**SET EXERCISE**
Copy out the lines below, from the very first one up to and including the line with "pos(210,59)", leaving out the pictures.
[start TASK INPUT]
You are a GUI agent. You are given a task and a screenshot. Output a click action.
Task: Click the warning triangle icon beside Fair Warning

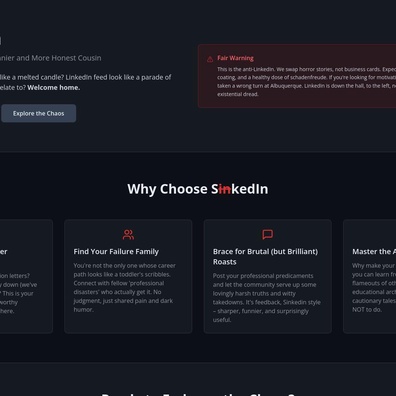pos(210,59)
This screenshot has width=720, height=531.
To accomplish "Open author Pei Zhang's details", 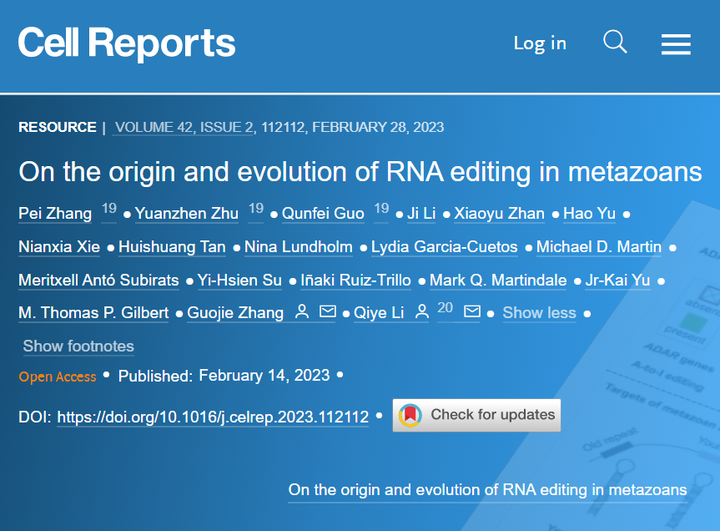I will 54,213.
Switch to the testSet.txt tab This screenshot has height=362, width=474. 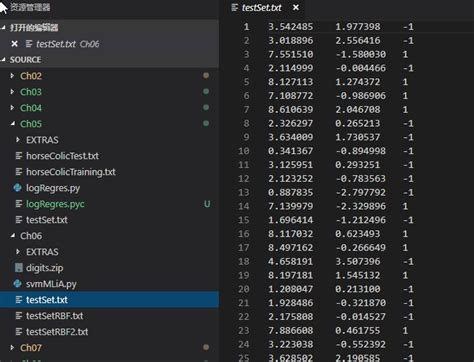[x=262, y=7]
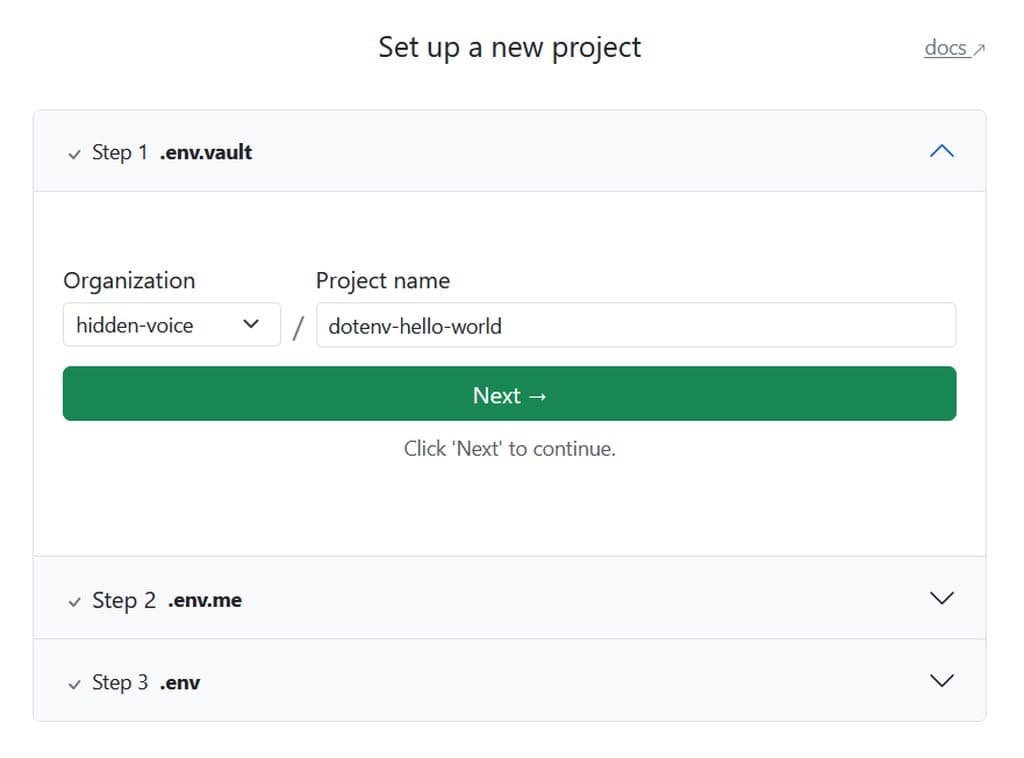Screen dimensions: 1024x758
Task: Select the Step 1 .env.vault header
Action: pyautogui.click(x=172, y=152)
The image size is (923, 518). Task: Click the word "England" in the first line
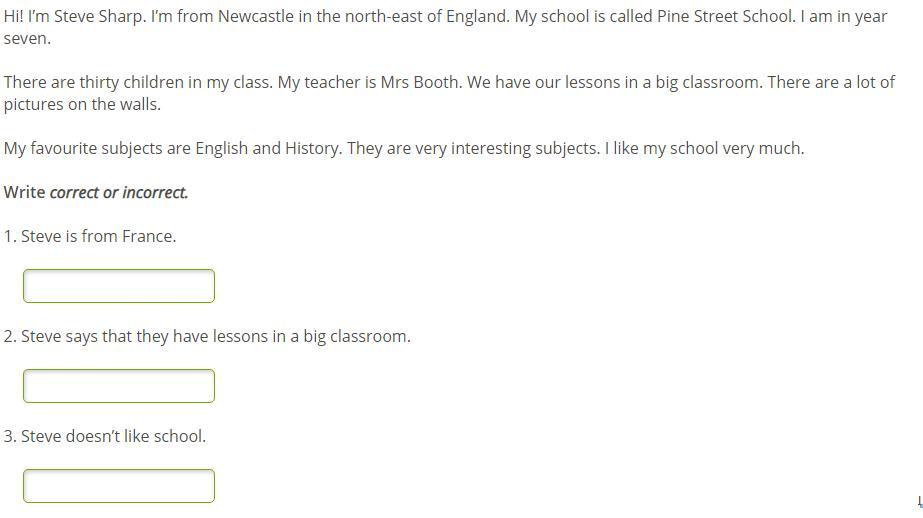click(x=476, y=16)
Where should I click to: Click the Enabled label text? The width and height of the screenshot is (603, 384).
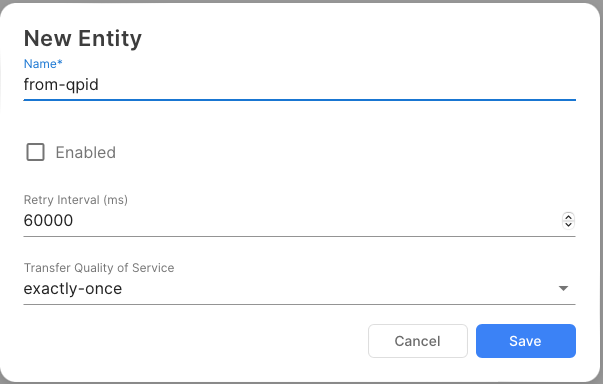85,153
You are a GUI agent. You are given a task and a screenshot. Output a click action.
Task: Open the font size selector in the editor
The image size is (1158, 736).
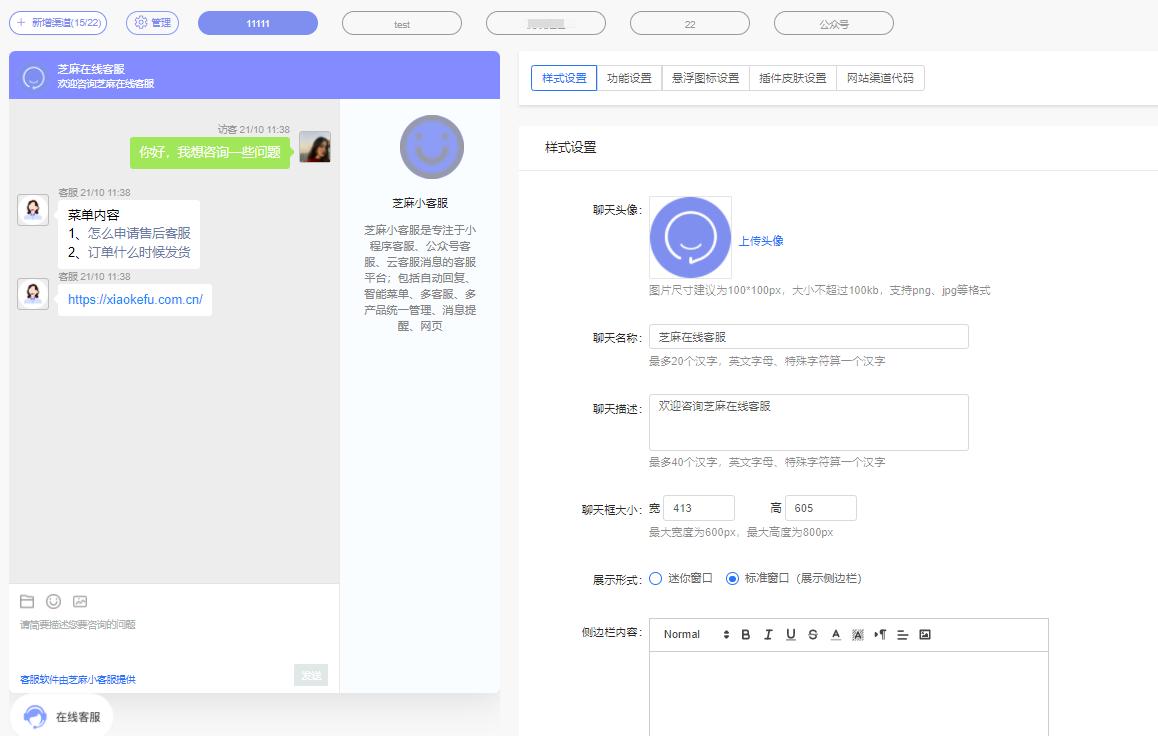(726, 634)
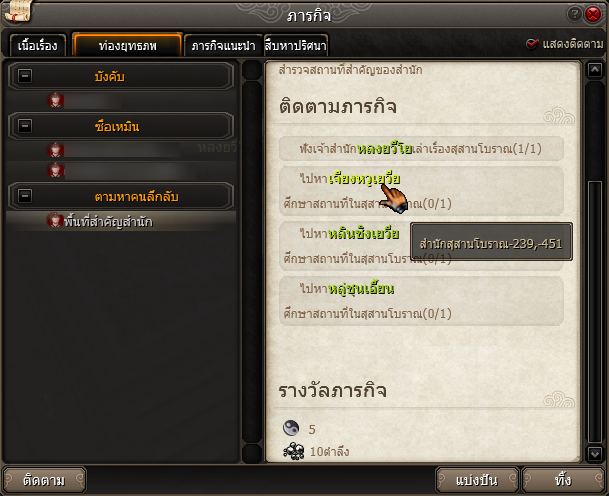Viewport: 609px width, 496px height.
Task: Click the second quest icon under ชื่อเหมิน
Action: point(55,170)
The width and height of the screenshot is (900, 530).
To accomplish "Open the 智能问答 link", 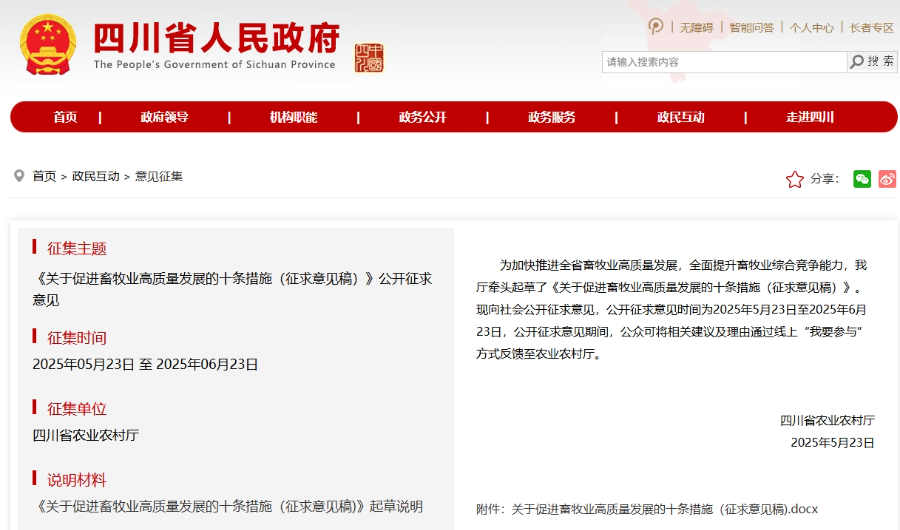I will [751, 28].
[end TASK INPUT]
**FINAL RESULT**
You are a GUI agent. You are given a task and a screenshot. Output a click action.
Task: Click the warning triangle icon beside Fair Warning

pos(210,59)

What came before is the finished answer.